Further attempts to better define the social studies curriculum came in 1929 with the American Historical Association’s Commission on the Social Studies. The commission’s report, which was drafted by Charles Beard and George S. Counts and issued in 1934, was a radical work, very much reflecting a social reconstructionist approach—one that considered the American capitalist system to be a failure and insisted that social change was imperative. Reactions to the report from the media were extremely negative, rejecting suggestions made in it that the social reconstruction of American society needed to take place through educational reconstruction.

The concerns about the report had to do with the growing fear that communism and socialist theories were spreading throughout the country. Conservatives called for the schools and teachers to inculcate patriotic values in children, and not to have them critically engage in independent social thought. Figures such as Rugg came under attack in 1935 at the same time for a series of social studies textbooks he had developed titled Man and His Changing Society. These works, while emphasizing history, also required students to consider how they might act as agents for change in American society.


The attacks on Rugg were led by the American Legion and continued through the end of the decade and the beginning of World War II. The attacks against him were important in that they pointed to the extent to which the social studies curriculum was controversial and contested.
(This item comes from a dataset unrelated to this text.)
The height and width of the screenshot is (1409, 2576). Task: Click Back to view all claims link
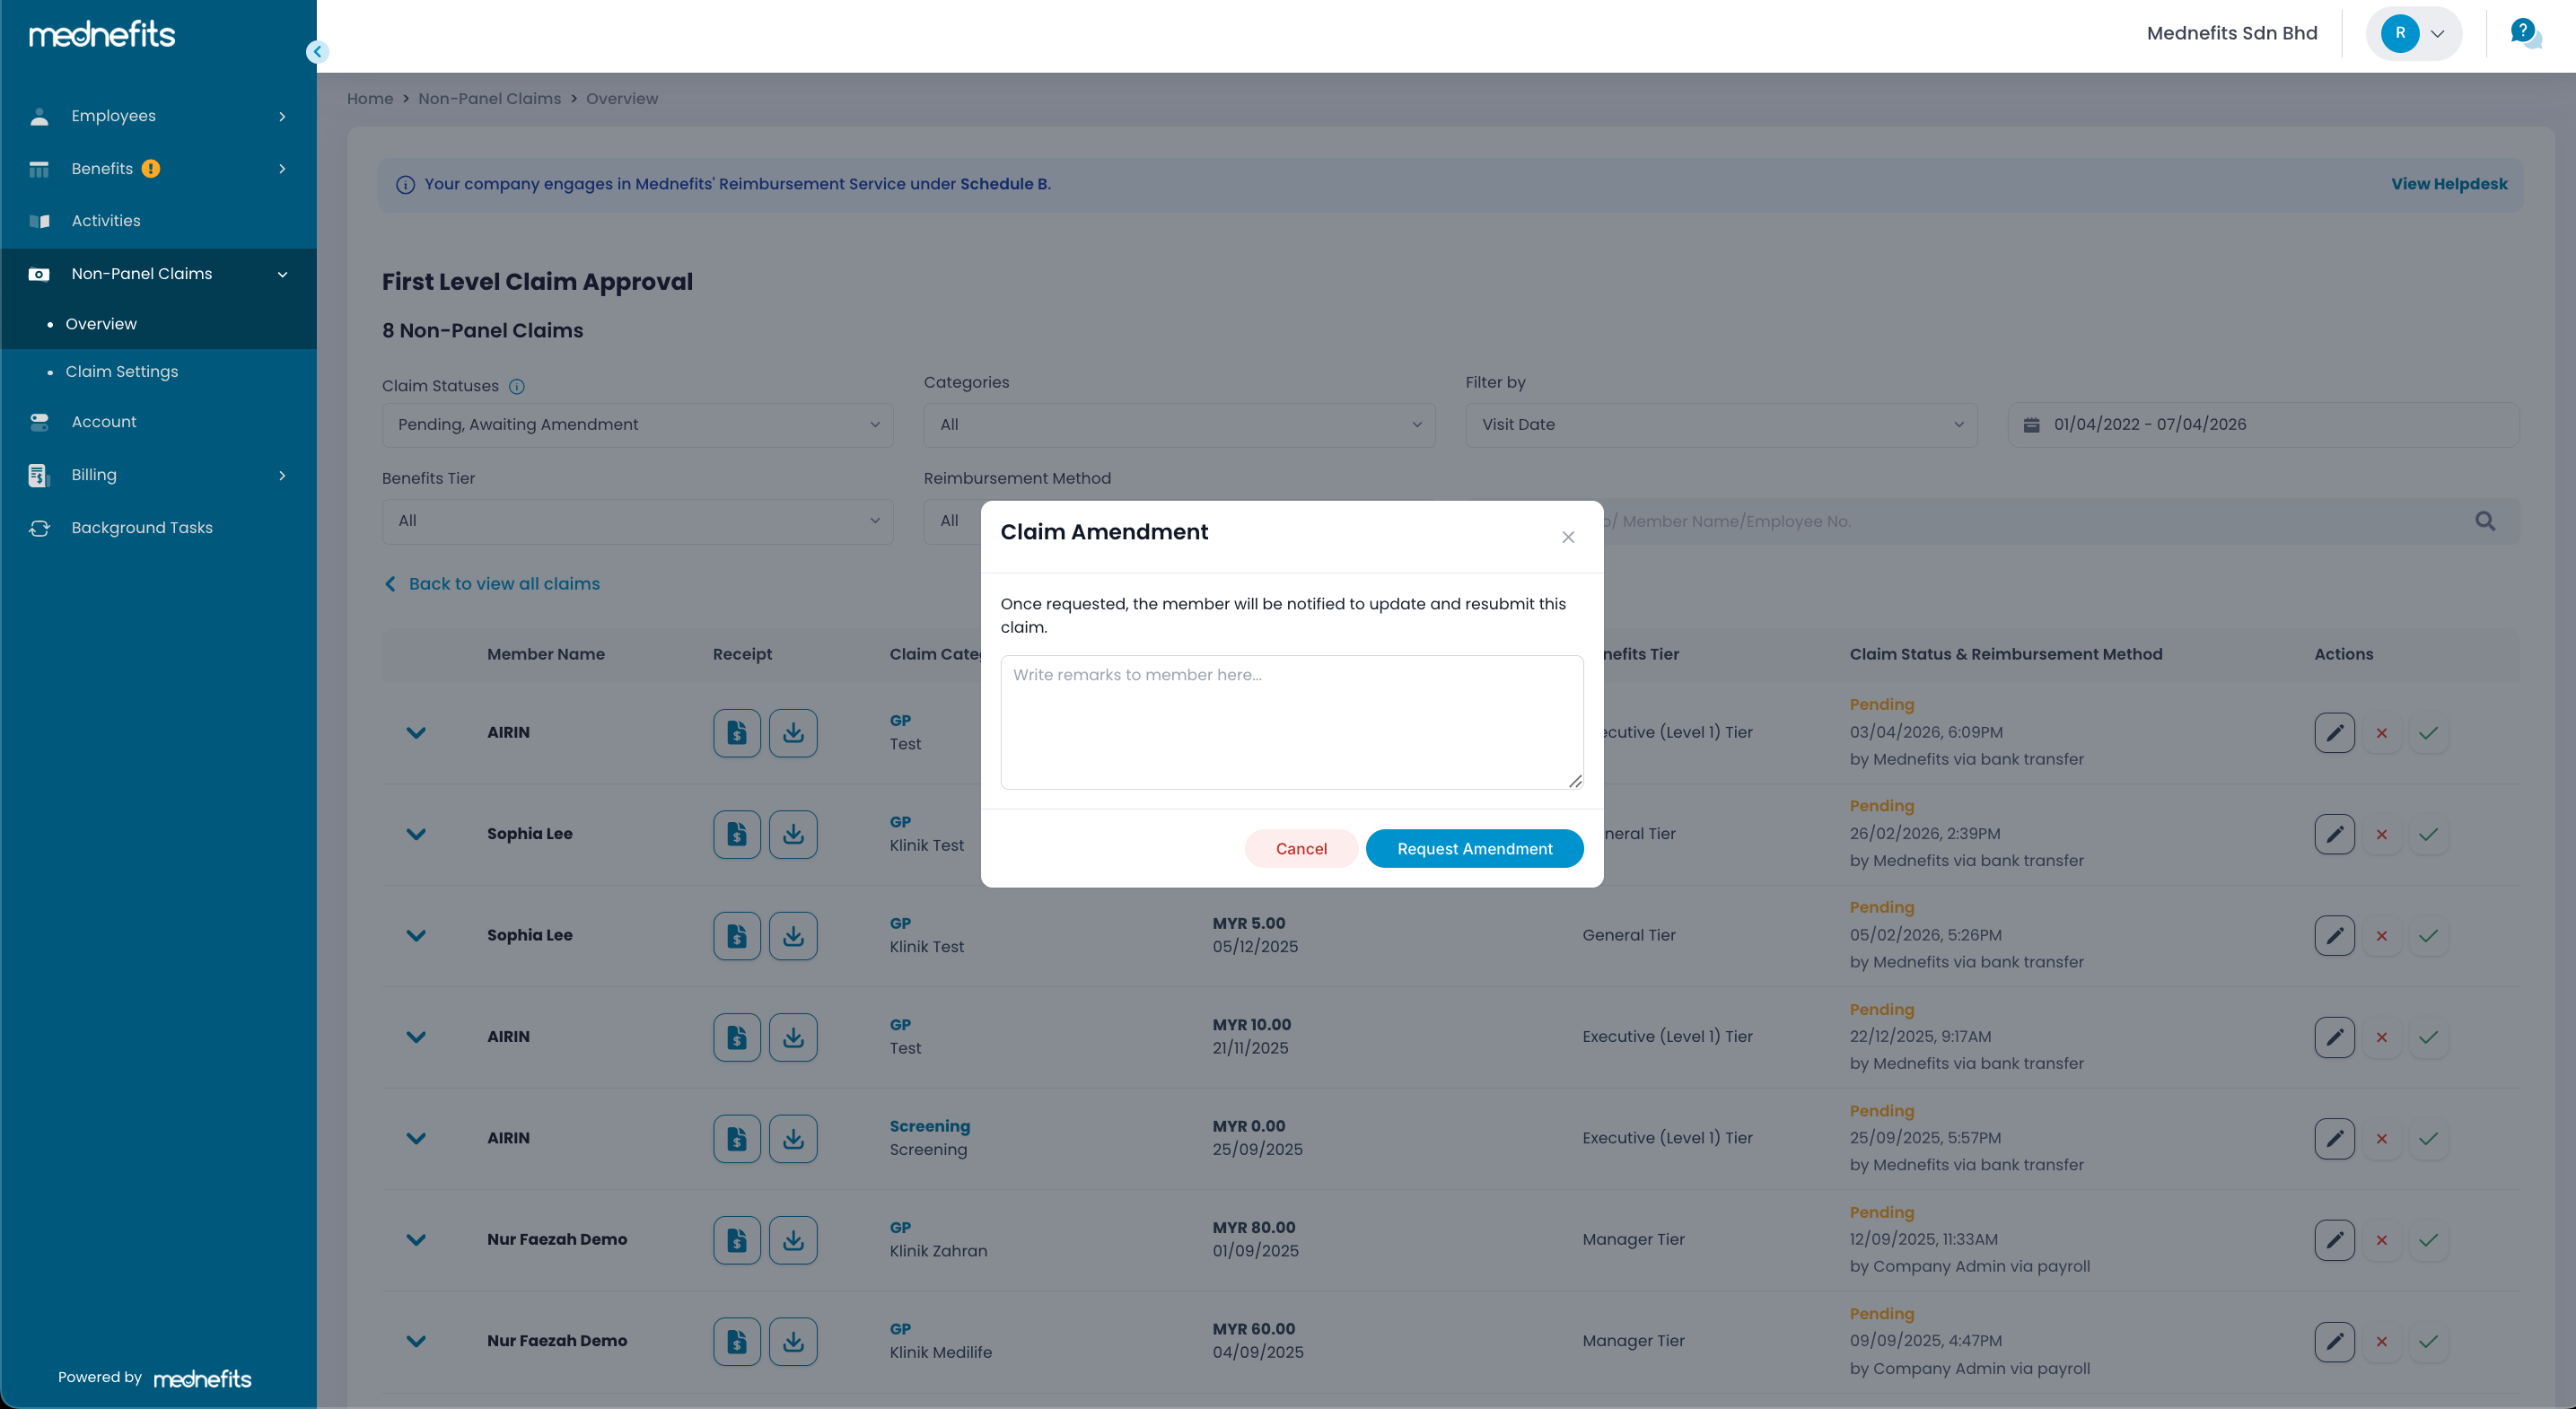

This trend has continued into the present. In the mid-1960s, controversy erupted over the development of the new social studies, part of an attempt by academic leaders and scholars to anchor the curriculum in disciplinary fields. Figures such as Jerome Bruner came under extensive attack for supposedly undermining the morals of students as a result of his project, Man: A Course of Study (MACOS) (1970), a Grade 7– 9 curriculum that shunned absolute values in favor of relativistic interpretations (e.g., Is euthanasia on the part of Eskimo people justified for the survival of the tribe?). Other reasons for the rejection of the curriculum had to do with Bruner’s inclusion of information about the practice of wife-swapping, adultery, and cannibalism in Eskimo culture. Among the protesters complaining about the MACOS curriculum were Mel and Norma Gabler. The Gablers were Christian fundamentalists from Texas who, in the early 1960s, had become upset over the content of their son’s high school history textbooks. Essentially, they concluded that the basic information included in these textbooks did not provide sufficient emphasis on patriotic values, while emphasizing organizations such as the United Nations and the supposed benevolence of the federal government. The Gablers discovered that history textbooks used in schools were adopted as part of a statewide review—a widespread practice in many states. Realizing that they could lobby to change the content of school textbooks that were being used in their state, they rapidly developed a highly effective program to introduce more conservative material in textbooks. Because Texas adoptions were so important to national textbook publishers (Texas being such a large market as adopters), their demands for change became influential nationwide.

The efforts of the Gablers are interesting in the context of this entry because they reflect the fact that history textbooks, and in turn the social studies curriculum, represent one of the most contested areas of the curriculum. The textbook protests of the Gablers were, in fact, remarkably similar to the protests over the Rugg social studies textbooks of the late 1930s. The issue raised by them—one that continues to be contested in our own era—is, What should be the nature and purpose of the curricular content of social studies?


  1. Bruner, J. (1968). Toward a theory of instruction. New York: Norton.
  2. Evans, R. W. (2004). The social studies wars: What should we teach the children? New York: Teachers College Press.
  3. Provenzo, E. F., Jr. (1990). Religious fundamentalism and American education: The battle for the public schools. Albany: State University of New York Press.
  4. Ross, E. W. (Ed.). (2006). The social studies curriculum: Purposes, problems, and possibilities. Albany: State University of New York Press.